Paru en 2022 aux éditions Jarjille, Microsillons s’inscrit dans la collection Autobio de cette dynamique maison installée à Saint-Étienne. C’est avec le regard d’un quinquagénaire qui « a enfermé ses sentiments toute [sa] vie dans des cases », que Yann Madé se prête à l’exercice : tracer le parcours d’un garçon qui a grandi et travaillé entre Martigues et Marseille en traversant la fin des années 70 et les décennies suivantes sans jamais lâcher sa passion vitale pour la musique.
Pour tirer les fils et les lignes de force qui ont construit son auteur, Microsillons se compose en triptyque : Disque, Dessin, Danse. Un rythme ternaire qui irait bien pour dire « laisse aller, c’est une valse » car finalement, c’est bien la vie qui passe. Donc les fils se chevauchent, se tissent et se nouent : la lecture est parfois sinueuse, quelque chose se passe mais on ne le réalise qu’après coup, on avance, on creuse un sillon, on s’arrête, on reprend.
Les couleurs sont ponctuelles (quelques touches de sépia, de gris et de bleu réparties par le triptyque) ; le trait énergique traduit admirablement le mouvement (la danse, les déambulations, les errances) aussi bien que les instantanés figés par le temps (le flash d’un souvenir, d’une situation, d’une réflexion). Le texte est conséquent, les bulles sont nombreuses et les pages sont émaillées de paroles de chansons. Finalement, les fameuses cases de Yann Madé sont ici surtout celles des pochettes de disques. Un festival de vignettes défile, et tout y passe : rock, new wave, rap, chanson française, punk… L’auteur convoque et fait (re)surgir toute une histoire musicale qui saisira les lecteurs amateurs de pop culture – qu’ils aient, ou non, plus de cinquante ans.

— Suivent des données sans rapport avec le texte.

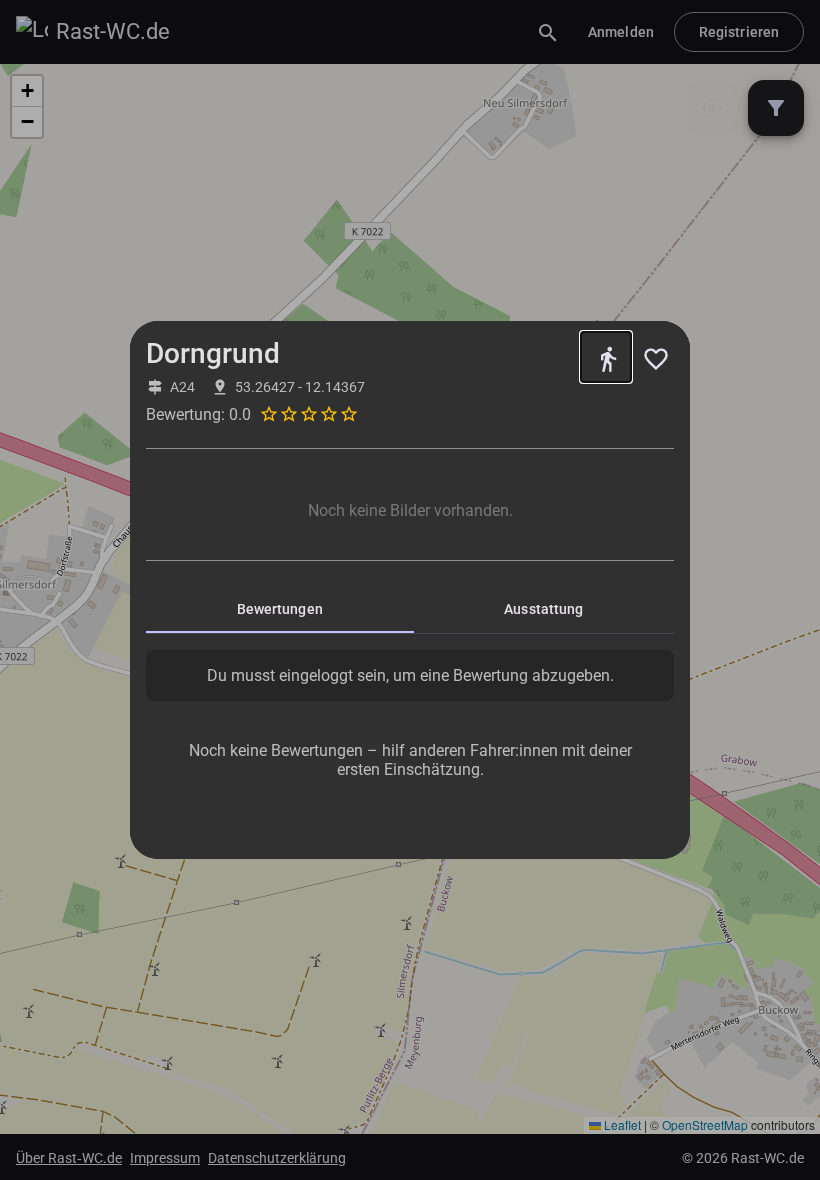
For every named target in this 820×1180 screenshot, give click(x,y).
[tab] (280, 609)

Mais l’un des tours de force de Microsillons est son aspect très personnel qui déjoue cependant les pièges de la nostalgie comme du catalogue discographique érudit. Ici, on nous livre une histoire sincère et émouvante qui sait manier l’humour et l’autodérision lorsque les choses deviennent intimes, sérieuses, voire graves.
Car si l’acte de dessiner sa vie permet de prendre de la distance, cela permet aussi de regarder en face celui qu’on a été et celui qu’on est devenu. Sans nombrilisme (Yann Madé célèbre la rencontre et le partage), ancré dans la réalité (le monde comme il va), l’auteur se met en scène en individu pas vraiment perdu mais un peu secoué par la vie quand même.
Il trace et retrace son chemin. L’adolescence, les rapports homme-femme, la masculinité, le couple, l’art et la paternité sont tour à tour questionnés par la BD. Elle est l’outil et le résultat de ce questionnement.
Et puis un gros riff de guitare déboule, la Mano Negra résonne, le Wu Tang Clan vous rattrape, le Massilia Sound System plante sa ritournelle et Bashung prend le volant. Il pleut des disques et des souvenirs de concerts. Pourtant « vous savez c’est bien connu…la vie quotidienne n’a pas d’histoire. Donc pas de bande-son ».